そのせいで何だか締まらない空気になってしまう2-C陣営であった。
「よしっ! とりあえず第1打席は抑えられたな。言っただろ? 土神に打たれても後続を締めりゃ良いって」
「流石だねー相川さん。あの霧生君を抑えるなんて」
「霧生君を抑えて格闘技クラブの部長をやってるだけはあるね!」
「いや別に強い奴が部長をやるわけじゃないんだが」
「……なぁ、俺の左手ちゃんとある? さっきから何やっても感覚が無いんだが」
「大丈夫だ、ちゃんとついてるから。そのうち感覚も戻ってくるって」
「大袈裟だなぁ……ちゃんと真芯で捕らないからそうなるんだ」
「いや無茶言うなよ!!」
一方2-E陣営では、戒を抑えたことで士気が向上していた。
場の空気は約一名を除いて明るい。
「このまま流れをこっちに引き寄せて勝つぞ!」
「おーっ!!」
円陣を組んで掛け声をあげる2-Eの面々。
(さて問題は……こっちの攻撃が通じるかどうかだな)
そんな中瑞音は1人静かに2-C陣営を睨みながら考える。
2-Cの……修也の真骨頂は攻撃よりも守備だ。
(……普通にやれば、あの土神の固い守備を崩さない限り得点は望めないだろうな……)
瑞音はそう思案する。
別に修也の体術における守りの固さがソフトボールにまで適用されるわけではないし、個人の能力がチーム全体に影響するわけでもない。
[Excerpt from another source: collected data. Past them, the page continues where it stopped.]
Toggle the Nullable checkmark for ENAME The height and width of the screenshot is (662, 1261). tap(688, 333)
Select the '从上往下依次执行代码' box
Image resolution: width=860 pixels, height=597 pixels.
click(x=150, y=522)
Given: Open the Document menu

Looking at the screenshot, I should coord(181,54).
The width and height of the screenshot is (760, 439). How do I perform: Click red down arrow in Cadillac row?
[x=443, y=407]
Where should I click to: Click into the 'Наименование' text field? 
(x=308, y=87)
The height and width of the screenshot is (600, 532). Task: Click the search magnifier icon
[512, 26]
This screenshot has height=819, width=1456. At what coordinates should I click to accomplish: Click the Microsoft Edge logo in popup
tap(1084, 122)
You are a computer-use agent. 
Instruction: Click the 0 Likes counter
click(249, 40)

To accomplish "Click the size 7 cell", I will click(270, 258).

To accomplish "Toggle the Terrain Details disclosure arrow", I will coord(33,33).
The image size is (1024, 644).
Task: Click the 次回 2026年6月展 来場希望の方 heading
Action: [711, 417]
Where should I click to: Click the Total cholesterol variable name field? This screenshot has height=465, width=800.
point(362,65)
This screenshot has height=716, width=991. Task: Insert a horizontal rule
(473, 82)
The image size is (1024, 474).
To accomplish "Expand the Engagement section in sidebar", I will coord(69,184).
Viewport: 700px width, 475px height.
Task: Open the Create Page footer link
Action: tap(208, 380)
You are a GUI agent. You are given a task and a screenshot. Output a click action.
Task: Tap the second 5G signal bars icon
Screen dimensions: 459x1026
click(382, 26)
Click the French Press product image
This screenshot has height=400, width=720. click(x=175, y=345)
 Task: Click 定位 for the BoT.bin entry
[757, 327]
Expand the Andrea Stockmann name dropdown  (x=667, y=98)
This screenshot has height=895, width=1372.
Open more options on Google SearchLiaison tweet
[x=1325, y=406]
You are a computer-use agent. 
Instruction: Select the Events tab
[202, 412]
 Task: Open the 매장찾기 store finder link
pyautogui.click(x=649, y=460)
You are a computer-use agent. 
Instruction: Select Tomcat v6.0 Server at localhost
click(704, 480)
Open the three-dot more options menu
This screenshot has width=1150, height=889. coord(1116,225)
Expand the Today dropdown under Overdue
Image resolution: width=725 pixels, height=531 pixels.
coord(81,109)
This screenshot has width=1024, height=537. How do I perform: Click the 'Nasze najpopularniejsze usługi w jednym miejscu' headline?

でも瑞音は修也が2-Cのキーパーソンだと思っている。
故にそんな考えに至ったのだ。
(でも私は引かねぇ……要は土神の守備を無視できる状況にすれば良いわけだ。この試合勝たせてもらうぜ、霧生……土神!!)
そう決意し、ひときわ強く闘志を燃やす瑞音なのであった。